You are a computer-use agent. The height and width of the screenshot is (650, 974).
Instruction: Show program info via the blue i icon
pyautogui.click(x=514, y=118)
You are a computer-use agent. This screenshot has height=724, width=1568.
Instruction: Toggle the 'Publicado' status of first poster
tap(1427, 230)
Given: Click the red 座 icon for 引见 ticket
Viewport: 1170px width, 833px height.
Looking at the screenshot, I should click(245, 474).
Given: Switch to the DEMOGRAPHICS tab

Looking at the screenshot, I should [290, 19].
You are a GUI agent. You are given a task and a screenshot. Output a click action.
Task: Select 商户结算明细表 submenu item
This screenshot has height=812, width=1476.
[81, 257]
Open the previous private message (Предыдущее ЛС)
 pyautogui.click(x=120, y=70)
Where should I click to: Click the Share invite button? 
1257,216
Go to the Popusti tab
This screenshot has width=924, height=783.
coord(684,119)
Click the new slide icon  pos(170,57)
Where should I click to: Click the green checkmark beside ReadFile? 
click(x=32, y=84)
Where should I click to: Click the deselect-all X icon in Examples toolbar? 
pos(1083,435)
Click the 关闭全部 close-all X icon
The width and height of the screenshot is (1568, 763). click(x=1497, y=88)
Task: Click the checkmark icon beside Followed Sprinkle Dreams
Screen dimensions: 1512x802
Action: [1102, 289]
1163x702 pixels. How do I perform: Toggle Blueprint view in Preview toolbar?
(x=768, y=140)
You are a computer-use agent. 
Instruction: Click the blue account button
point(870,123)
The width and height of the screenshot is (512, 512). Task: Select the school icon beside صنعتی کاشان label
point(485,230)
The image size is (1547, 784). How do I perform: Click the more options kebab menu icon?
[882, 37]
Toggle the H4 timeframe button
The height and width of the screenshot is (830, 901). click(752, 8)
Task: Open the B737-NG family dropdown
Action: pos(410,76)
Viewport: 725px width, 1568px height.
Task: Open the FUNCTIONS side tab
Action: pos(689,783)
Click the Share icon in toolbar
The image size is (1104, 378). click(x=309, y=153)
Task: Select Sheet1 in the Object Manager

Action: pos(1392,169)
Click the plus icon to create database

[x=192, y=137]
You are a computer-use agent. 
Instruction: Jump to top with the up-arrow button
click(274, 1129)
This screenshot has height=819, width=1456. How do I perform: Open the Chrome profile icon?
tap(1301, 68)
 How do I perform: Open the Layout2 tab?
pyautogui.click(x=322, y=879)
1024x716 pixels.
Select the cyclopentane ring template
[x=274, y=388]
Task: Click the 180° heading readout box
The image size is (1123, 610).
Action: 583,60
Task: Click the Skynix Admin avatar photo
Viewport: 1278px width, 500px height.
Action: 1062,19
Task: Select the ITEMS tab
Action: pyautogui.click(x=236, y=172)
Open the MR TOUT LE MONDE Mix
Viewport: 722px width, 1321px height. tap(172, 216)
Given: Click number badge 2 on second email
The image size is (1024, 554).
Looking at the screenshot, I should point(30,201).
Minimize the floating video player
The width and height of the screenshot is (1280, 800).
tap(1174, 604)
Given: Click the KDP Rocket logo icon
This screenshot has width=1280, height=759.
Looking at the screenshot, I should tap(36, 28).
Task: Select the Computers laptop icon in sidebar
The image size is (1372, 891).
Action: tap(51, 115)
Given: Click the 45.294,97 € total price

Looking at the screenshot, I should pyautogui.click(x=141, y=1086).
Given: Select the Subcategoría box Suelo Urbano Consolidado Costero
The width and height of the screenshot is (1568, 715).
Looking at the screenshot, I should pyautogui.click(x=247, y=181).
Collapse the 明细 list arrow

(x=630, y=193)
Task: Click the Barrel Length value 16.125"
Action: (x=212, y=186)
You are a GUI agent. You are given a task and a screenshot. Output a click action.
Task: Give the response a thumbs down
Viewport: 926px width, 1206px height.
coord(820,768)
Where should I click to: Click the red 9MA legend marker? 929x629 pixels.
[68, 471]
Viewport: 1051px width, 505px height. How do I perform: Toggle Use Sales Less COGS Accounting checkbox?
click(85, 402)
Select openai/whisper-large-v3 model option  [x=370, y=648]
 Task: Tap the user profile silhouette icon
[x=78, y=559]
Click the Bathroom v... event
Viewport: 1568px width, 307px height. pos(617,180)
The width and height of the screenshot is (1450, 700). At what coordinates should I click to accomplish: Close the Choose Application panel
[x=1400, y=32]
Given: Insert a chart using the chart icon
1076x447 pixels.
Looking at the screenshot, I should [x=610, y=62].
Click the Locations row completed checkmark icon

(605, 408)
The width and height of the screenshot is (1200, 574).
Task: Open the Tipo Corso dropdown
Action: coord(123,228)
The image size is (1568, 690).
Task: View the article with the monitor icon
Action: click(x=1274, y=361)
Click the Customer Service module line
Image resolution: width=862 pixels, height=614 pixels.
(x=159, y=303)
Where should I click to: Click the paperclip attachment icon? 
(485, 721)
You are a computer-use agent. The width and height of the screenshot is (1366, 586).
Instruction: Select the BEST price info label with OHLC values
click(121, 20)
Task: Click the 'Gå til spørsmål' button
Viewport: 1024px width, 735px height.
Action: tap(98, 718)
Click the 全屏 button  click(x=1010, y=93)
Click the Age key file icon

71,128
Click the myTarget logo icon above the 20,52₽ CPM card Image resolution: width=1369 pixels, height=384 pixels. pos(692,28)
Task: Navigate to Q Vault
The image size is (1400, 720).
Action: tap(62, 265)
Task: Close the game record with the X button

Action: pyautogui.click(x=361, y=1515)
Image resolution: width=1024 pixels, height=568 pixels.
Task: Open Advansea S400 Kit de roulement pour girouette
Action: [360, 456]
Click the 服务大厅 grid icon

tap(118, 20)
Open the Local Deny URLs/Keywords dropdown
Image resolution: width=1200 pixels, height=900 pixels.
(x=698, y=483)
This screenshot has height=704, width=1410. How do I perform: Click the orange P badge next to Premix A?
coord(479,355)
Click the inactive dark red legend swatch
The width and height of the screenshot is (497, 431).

◆ ◆ ◆ ◆ ◆ ◆ ◆

• **Problem details**
Return all of the material above line for line, without changing anything.

• **The solution**
You are a computer-use agent. The height and width of the screenshot is (650, 974).
Instruction: Show program info via the blue i icon
pyautogui.click(x=514, y=118)
You are a computer-use agent. This screenshot has height=724, width=1568.
Instruction: Toggle the 'Publicado' status of first poster
tap(1427, 230)
Given: Click the red 座 icon for 引见 ticket
Viewport: 1170px width, 833px height.
Looking at the screenshot, I should click(245, 474).
Given: Switch to the DEMOGRAPHICS tab

Looking at the screenshot, I should [290, 19].
You are a GUI agent. You are given a task and a screenshot. Output a click action.
Task: Select 商户结算明细表 submenu item
This screenshot has height=812, width=1476.
[81, 257]
Open the previous private message (Предыдущее ЛС)
 pyautogui.click(x=120, y=70)
Where should I click to: Click the Share invite button? 
1257,216
Go to the Popusti tab
This screenshot has width=924, height=783.
coord(684,119)
Click the new slide icon  pos(170,57)
Where should I click to: Click the green checkmark beside ReadFile? 
click(x=32, y=84)
Where should I click to: Click the deselect-all X icon in Examples toolbar? 
pos(1083,435)
Click the 关闭全部 close-all X icon
The width and height of the screenshot is (1568, 763). click(x=1497, y=88)
Task: Click the checkmark icon beside Followed Sprinkle Dreams
Screen dimensions: 1512x802
Action: [1102, 289]
1163x702 pixels. How do I perform: Toggle Blueprint view in Preview toolbar?
(x=768, y=140)
You are a computer-use agent. 
Instruction: Click the blue account button
point(870,123)
The width and height of the screenshot is (512, 512). Task: Select the school icon beside صنعتی کاشان label
point(485,230)
The image size is (1547, 784). How do I perform: Click the more options kebab menu icon?
[882, 37]
Toggle the H4 timeframe button
The height and width of the screenshot is (830, 901). click(752, 8)
Task: Open the B737-NG family dropdown
Action: pos(410,76)
Viewport: 725px width, 1568px height.
Task: Open the FUNCTIONS side tab
Action: pos(689,783)
Click the Share icon in toolbar
The image size is (1104, 378). click(x=309, y=153)
Task: Select Sheet1 in the Object Manager

Action: pos(1392,169)
Click the plus icon to create database

[x=192, y=137]
You are a computer-use agent. 
Instruction: Jump to top with the up-arrow button
click(274, 1129)
This screenshot has height=819, width=1456. How do I perform: Open the Chrome profile icon?
tap(1301, 68)
 How do I perform: Open the Layout2 tab?
pyautogui.click(x=322, y=879)
1024x716 pixels.
Select the cyclopentane ring template
[x=274, y=388]
Task: Click the 180° heading readout box
The image size is (1123, 610).
Action: 583,60
Task: Click the Skynix Admin avatar photo
Viewport: 1278px width, 500px height.
Action: 1062,19
Task: Select the ITEMS tab
Action: pyautogui.click(x=236, y=172)
Open the MR TOUT LE MONDE Mix
Viewport: 722px width, 1321px height. tap(172, 216)
Given: Click number badge 2 on second email
The image size is (1024, 554).
Looking at the screenshot, I should point(30,201).
Minimize the floating video player
The width and height of the screenshot is (1280, 800).
tap(1174, 604)
Given: Click the KDP Rocket logo icon
This screenshot has width=1280, height=759.
Looking at the screenshot, I should tap(36, 28).
Task: Select the Computers laptop icon in sidebar
The image size is (1372, 891).
Action: tap(51, 115)
Given: Click the 45.294,97 € total price

Looking at the screenshot, I should pyautogui.click(x=141, y=1086).
Given: Select the Subcategoría box Suelo Urbano Consolidado Costero
The width and height of the screenshot is (1568, 715).
Looking at the screenshot, I should pyautogui.click(x=247, y=181).
Collapse the 明细 list arrow

(x=630, y=193)
Task: Click the Barrel Length value 16.125"
Action: (x=212, y=186)
You are a GUI agent. You are given a task and a screenshot. Output a click action.
Task: Give the response a thumbs down
Viewport: 926px width, 1206px height.
coord(820,768)
Where should I click to: Click the red 9MA legend marker? 929x629 pixels.
[68, 471]
Viewport: 1051px width, 505px height. How do I perform: Toggle Use Sales Less COGS Accounting checkbox?
click(85, 402)
Select openai/whisper-large-v3 model option  [x=370, y=648]
 Task: Tap the user profile silhouette icon
[x=78, y=559]
Click the Bathroom v... event
Viewport: 1568px width, 307px height. pos(617,180)
The width and height of the screenshot is (1450, 700). At what coordinates should I click to accomplish: Close the Choose Application panel
[x=1400, y=32]
Given: Insert a chart using the chart icon
1076x447 pixels.
Looking at the screenshot, I should [x=610, y=62].
Click the Locations row completed checkmark icon

(605, 408)
The width and height of the screenshot is (1200, 574).
Task: Open the Tipo Corso dropdown
Action: coord(123,228)
The image size is (1568, 690).
Task: View the article with the monitor icon
Action: click(x=1274, y=361)
Click the Customer Service module line
Image resolution: width=862 pixels, height=614 pixels.
(x=159, y=303)
Where should I click to: Click the paperclip attachment icon? 
(485, 721)
You are a computer-use agent. The width and height of the screenshot is (1366, 586).
Instruction: Select the BEST price info label with OHLC values
click(121, 20)
Task: Click the 'Gå til spørsmål' button
Viewport: 1024px width, 735px height.
Action: tap(98, 718)
Click the 全屏 button  click(x=1010, y=93)
Click the Age key file icon

71,128
Click the myTarget logo icon above the 20,52₽ CPM card Image resolution: width=1369 pixels, height=384 pixels. pos(692,28)
Task: Navigate to Q Vault
The image size is (1400, 720).
Action: tap(62, 265)
Task: Close the game record with the X button

Action: pyautogui.click(x=361, y=1515)
Image resolution: width=1024 pixels, height=568 pixels.
Task: Open Advansea S400 Kit de roulement pour girouette
Action: [360, 456]
Click the 服务大厅 grid icon

tap(118, 20)
Open the Local Deny URLs/Keywords dropdown
Image resolution: width=1200 pixels, height=900 pixels.
(x=698, y=483)
This screenshot has height=704, width=1410. How do I perform: Click the orange P badge next to Premix A?
coord(479,355)
Click the inactive dark red legend swatch
The width and height of the screenshot is (497, 431).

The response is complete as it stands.